For some forms of the skin cancer, particularly basal cell carcinoma, it can be difficult to know where the edges of the skin cancer lie. This is particularly the case in some forms of basal cell carcinoma where the basal cell has irregular edges (a pattern called infiltrative or morphoeic), or where basal cell carcinoma has recurred at sites of previous excision or radiotherapy.
In the standard method of removal of basal cell carcinoma, the skin cancer is cut out and then the remaining skin sewn together. The skin cancer that is removed is then sent to an external laboratory to be analysed down the microscope to check whether it is fully removed with clear edges.
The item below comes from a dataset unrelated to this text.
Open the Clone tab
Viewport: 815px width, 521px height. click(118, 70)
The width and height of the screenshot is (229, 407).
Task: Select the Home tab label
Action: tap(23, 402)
This works well where the basal cell carcinoma has visibly sharp edges (a pattern called nodular basal cell carcinoma). However, in morphoeic basal cell carcinomas the edges are harder to see, so if they are removed with the standard method, sometimes when the specimen is subsequently analysed down the microscope they are found to be not fully removed.
Mohs surgery was developed by Dr Mohs in the US as a method where the basal cell carcinoma is removed and the sample immediately examined down the microscope on-site to see if the edges are clear. If the edges are not clear, then more skin is removed and examined down the microscope. This process continues until the analysis down the microscope shows that the skin cancer has been fully removed. The patient stays in the clinic while the skin removed is examined down the microscope. Once it is established that the skin cancer is fully removed, the excision site is then closed. This way the patient has the confidence that the skin cancer has been fully removed before the wound is closed.
Mohs surgery is mainly used for morphoeic basal cell carcinomas or recurrences in scars that have been previously incompletely removed. It is sometimes used for other types of skin cancer, including slow growing melanoma on the face (called lentigo maligna).
We have set up an onsite laboratory in our clinic and hired a skill laboratory technician to examine the skin down the microscope. Our Mohs surgeon, Dr Rhonda Meys, is a fully trained consultant dermatologist who has done additional fellowships in Mohs surgery at the Royal Free Hospital and St John’s Institute of Dermatology at Guys and St Thomas’s hospital.